━━ Supplied data ━━

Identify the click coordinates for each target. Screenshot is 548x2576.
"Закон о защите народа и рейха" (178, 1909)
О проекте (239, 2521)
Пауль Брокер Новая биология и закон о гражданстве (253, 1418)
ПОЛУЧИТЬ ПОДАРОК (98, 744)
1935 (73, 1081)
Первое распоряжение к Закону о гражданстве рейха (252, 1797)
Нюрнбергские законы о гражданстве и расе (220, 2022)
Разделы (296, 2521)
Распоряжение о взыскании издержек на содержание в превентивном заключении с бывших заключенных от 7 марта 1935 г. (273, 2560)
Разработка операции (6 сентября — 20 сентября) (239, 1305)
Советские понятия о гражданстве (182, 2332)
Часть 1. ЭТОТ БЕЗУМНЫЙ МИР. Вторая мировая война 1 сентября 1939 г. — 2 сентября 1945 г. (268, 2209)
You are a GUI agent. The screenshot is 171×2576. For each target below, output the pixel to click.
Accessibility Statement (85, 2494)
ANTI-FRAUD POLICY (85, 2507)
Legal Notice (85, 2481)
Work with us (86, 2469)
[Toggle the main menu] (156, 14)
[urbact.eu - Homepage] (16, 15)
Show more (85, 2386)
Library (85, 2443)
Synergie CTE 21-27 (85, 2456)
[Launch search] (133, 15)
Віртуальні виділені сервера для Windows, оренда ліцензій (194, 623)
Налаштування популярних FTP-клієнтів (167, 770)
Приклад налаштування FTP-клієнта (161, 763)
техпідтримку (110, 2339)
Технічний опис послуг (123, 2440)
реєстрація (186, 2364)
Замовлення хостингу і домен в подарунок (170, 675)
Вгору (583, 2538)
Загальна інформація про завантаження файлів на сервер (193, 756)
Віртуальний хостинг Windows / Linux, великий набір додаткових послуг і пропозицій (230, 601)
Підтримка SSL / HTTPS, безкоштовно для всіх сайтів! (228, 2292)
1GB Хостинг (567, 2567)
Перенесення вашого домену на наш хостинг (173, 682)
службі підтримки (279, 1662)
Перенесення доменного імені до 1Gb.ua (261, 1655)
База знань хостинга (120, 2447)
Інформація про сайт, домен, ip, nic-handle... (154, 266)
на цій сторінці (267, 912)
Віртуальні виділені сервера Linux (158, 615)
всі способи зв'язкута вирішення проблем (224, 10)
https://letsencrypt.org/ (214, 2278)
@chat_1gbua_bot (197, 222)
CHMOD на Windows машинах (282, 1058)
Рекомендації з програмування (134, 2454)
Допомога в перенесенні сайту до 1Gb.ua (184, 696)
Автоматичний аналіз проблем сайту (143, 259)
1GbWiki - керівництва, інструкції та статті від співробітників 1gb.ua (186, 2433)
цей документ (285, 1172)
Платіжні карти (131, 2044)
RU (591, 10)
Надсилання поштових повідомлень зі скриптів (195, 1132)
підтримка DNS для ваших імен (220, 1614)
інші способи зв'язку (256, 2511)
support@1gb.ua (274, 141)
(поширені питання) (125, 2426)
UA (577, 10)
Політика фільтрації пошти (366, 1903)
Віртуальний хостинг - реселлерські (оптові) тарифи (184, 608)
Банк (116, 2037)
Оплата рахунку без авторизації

━━━

== Exercise ==
Exactly reproduce all of the entries.

== Output below ==
Identify the click coordinates for each target. Screenshot is 548x2576.
"Закон о защите народа и рейха" (178, 1909)
О проекте (239, 2521)
Пауль Брокер Новая биология и закон о гражданстве (253, 1418)
ПОЛУЧИТЬ ПОДАРОК (98, 744)
1935 (73, 1081)
Первое распоряжение к Закону о гражданстве рейха (252, 1797)
Нюрнбергские законы о гражданстве и расе (220, 2022)
Разделы (296, 2521)
Распоряжение о взыскании издержек на содержание в превентивном заключении с бывших заключенных от 7 марта 1935 г. (273, 2560)
Разработка операции (6 сентября — 20 сентября) (239, 1305)
Советские понятия о гражданстве (182, 2332)
Часть 1. ЭТОТ БЕЗУМНЫЙ МИР. Вторая мировая война 1 сентября 1939 г. — 2 сентября 1945 г. (268, 2209)
You are a GUI agent. The screenshot is 171×2576. For each target below, output the pixel to click.
Accessibility Statement (85, 2494)
ANTI-FRAUD POLICY (85, 2507)
Legal Notice (85, 2481)
Work with us (86, 2469)
[Toggle the main menu] (156, 14)
[urbact.eu - Homepage] (16, 15)
Show more (85, 2386)
Library (85, 2443)
Synergie CTE 21-27 (85, 2456)
[Launch search] (133, 15)
Віртуальні виділені сервера для Windows, оренда ліцензій (194, 623)
Налаштування популярних FTP-клієнтів (167, 770)
Приклад налаштування FTP-клієнта (161, 763)
техпідтримку (110, 2339)
Технічний опис послуг (123, 2440)
реєстрація (186, 2364)
Замовлення хостингу і домен в подарунок (170, 675)
Вгору (583, 2538)
Загальна інформація про завантаження файлів на сервер (193, 756)
Віртуальний хостинг Windows / Linux, великий набір додаткових послуг і пропозицій (230, 601)
Підтримка SSL / HTTPS, безкоштовно для всіх сайтів! (228, 2292)
1GB Хостинг (567, 2567)
Перенесення вашого домену на наш хостинг (173, 682)
службі підтримки (279, 1662)
Перенесення доменного імені до 1Gb.ua (261, 1655)
База знань хостинга (120, 2447)
Інформація про сайт, домен, ip, nic-handle... (154, 266)
на цій сторінці (267, 912)
Віртуальні виділені сервера Linux (158, 615)
всі способи зв'язкута вирішення проблем (224, 10)
https://letsencrypt.org/ (214, 2278)
@chat_1gbua_bot (197, 222)
CHMOD на Windows машинах (282, 1058)
Рекомендації з програмування (134, 2454)
Допомога в перенесенні сайту до 1Gb.ua (184, 696)
Автоматичний аналіз проблем сайту (143, 259)
1GbWiki - керівництва, інструкції та статті від співробітників 1gb.ua (186, 2433)
цей документ (285, 1172)
Платіжні карти (131, 2044)
RU (591, 10)
Надсилання поштових повідомлень зі скриптів (195, 1132)
підтримка DNS для ваших імен (220, 1614)
інші способи зв'язку (256, 2511)
support@1gb.ua (274, 141)
(поширені питання) (125, 2426)
UA (577, 10)
Політика фільтрації пошти (366, 1903)
Віртуальний хостинг - реселлерські (оптові) тарифи (184, 608)
Банк (116, 2037)
Оплата рахунку без авторизації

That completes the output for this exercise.